# 'Up and Coming Areas' of Bristol



## Nikolai (Feb 25, 2012)

Which areas of Bristol would you say are so called 'up and coming' areas? Or are they all going nowhere fast? Thinking in terms of house buying. . .


----------



## Gerry1time (Feb 25, 2012)

I get the impression that Bristol's run out of 'up and coming' now, pretty much every area's been called that over the last 10 years. If you want cheaper, look south of the river.

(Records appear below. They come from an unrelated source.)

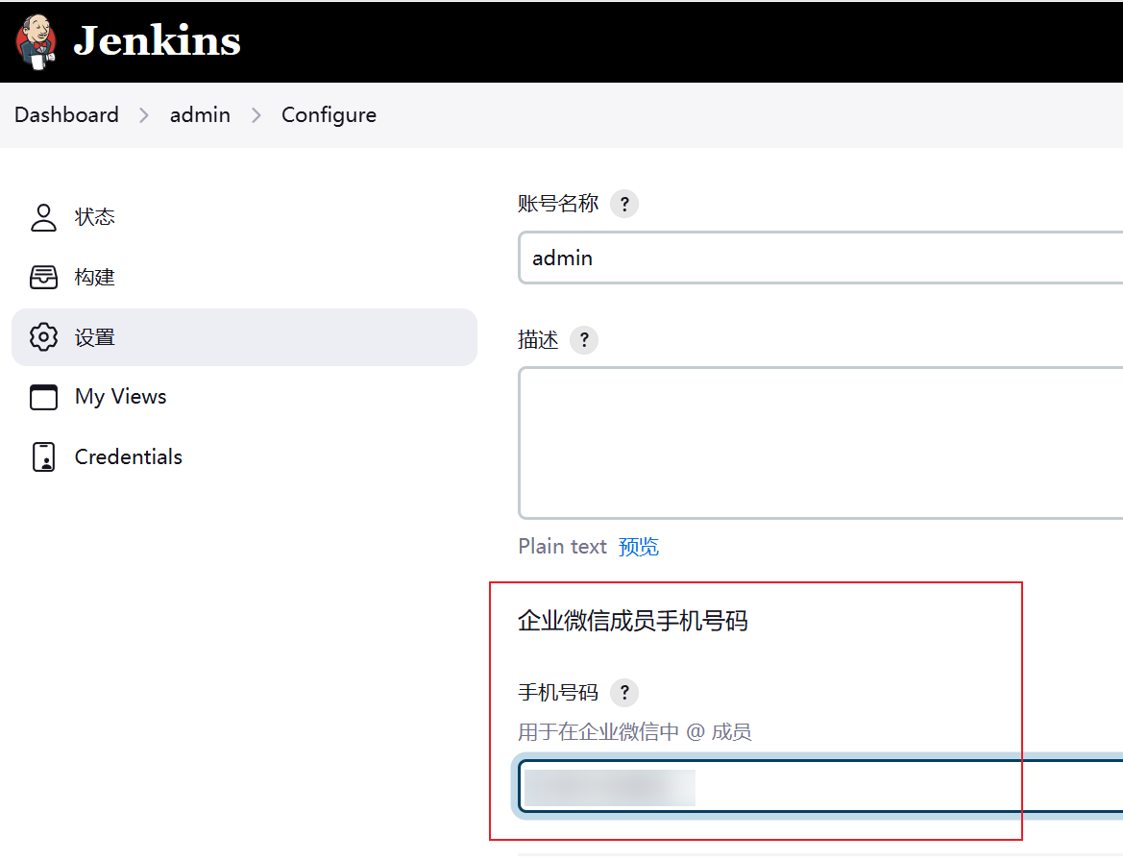
Task: Open the 状态 person icon in sidebar
Action: click(44, 217)
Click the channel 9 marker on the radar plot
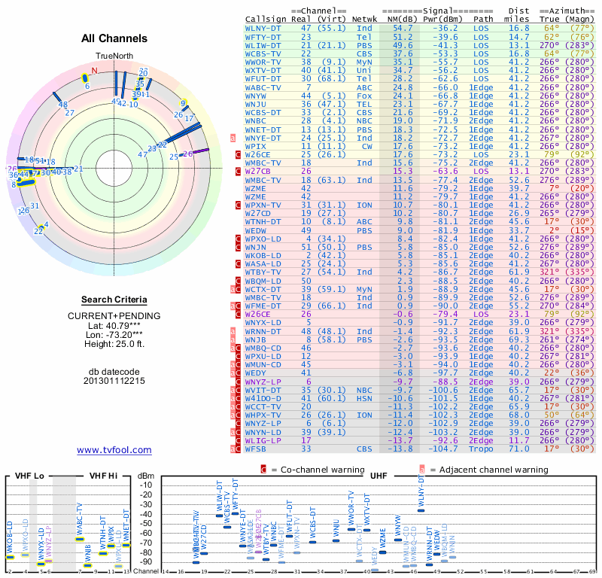 pos(184,103)
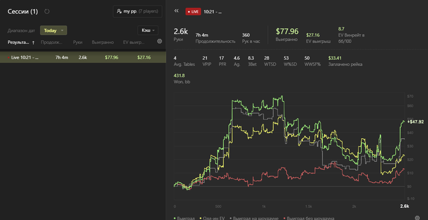Toggle the Выиграл без шоудауна red legend

click(x=309, y=218)
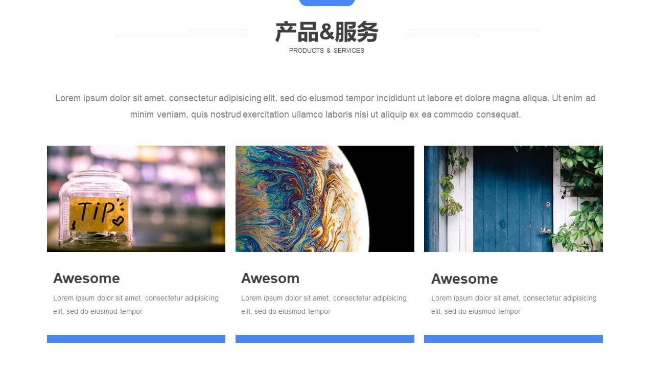The height and width of the screenshot is (368, 654).
Task: Click decorative lines left of the title
Action: [181, 33]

Oh, and in before Stokes Croft.


----------



## Geri (Feb 25, 2012)

South of the river is not cheaper, unless you go out as far as Knowle West or Hartcliffe. Granted they may be cheaper than Clifton/Cotham/Redland but they are still more expensive than east Bristol. I would hazard a guess that the cheapest areas of Bristol are St Pauls/Easton/Eastville/Barton Hill/Redfield/St George/Southmead/Lockleaze.


----------



## gentlegreen (Feb 25, 2012)

Redfield's probably "buzzing" these days but I'm much to old to know for sure ...
Masses of flats gone up recently. One cafe/bistro, Wetherspoons ...

Oh well, perhaps not...

Oh and it's right next to the Railway path. The coolest thing about Bristol.


----------



## Geri (Feb 25, 2012)

I remember reading an article about 15 years ago which stated that Redfield was becoming the Notting Hill of Bristol.


----------



## gentlegreen (Feb 25, 2012)




----------



## stavros (Feb 25, 2012)

When I was moving here I read a few things that said Southville had upped its game in the last ten years or so. I looked round a couple of places there and it seemed alright.


----------



## edmp (Nov 10, 2012)

I lived in Easton for 5 years up until last year and it changed quite a bit in that time. Some would say for the better some for the worse. I think gentrification is too strong a word but the houses are good and cheap and it is/was  possible to buy something with good potential..which is what lots of people have been doing. I think lots of people looking for gentrified areas would find it a bit scary so i think its a long way off that but i never had any problems living there.


----------



## bi0boy (Nov 10, 2012)

stavros said:


> When I was moving here I read a few things that said Southville had upped its game in the last ten years or so. I looked round a couple of places there and it seemed alright.


 
Southville was more than "alright" when I last went there 15 years ago.


----------



## Thora (Nov 10, 2012)

BS5 seems to be the area to look at for cheap but nice.


----------



## gentlegreen (Nov 10, 2012)

Thora said:


> BS5 seems to be the area to look at for cheap but nice.


Shhhh !


----------



## paolo (Nov 10, 2012)

Out of interest, what *are* rents like in Bristol? Say around that there Stokes Croft?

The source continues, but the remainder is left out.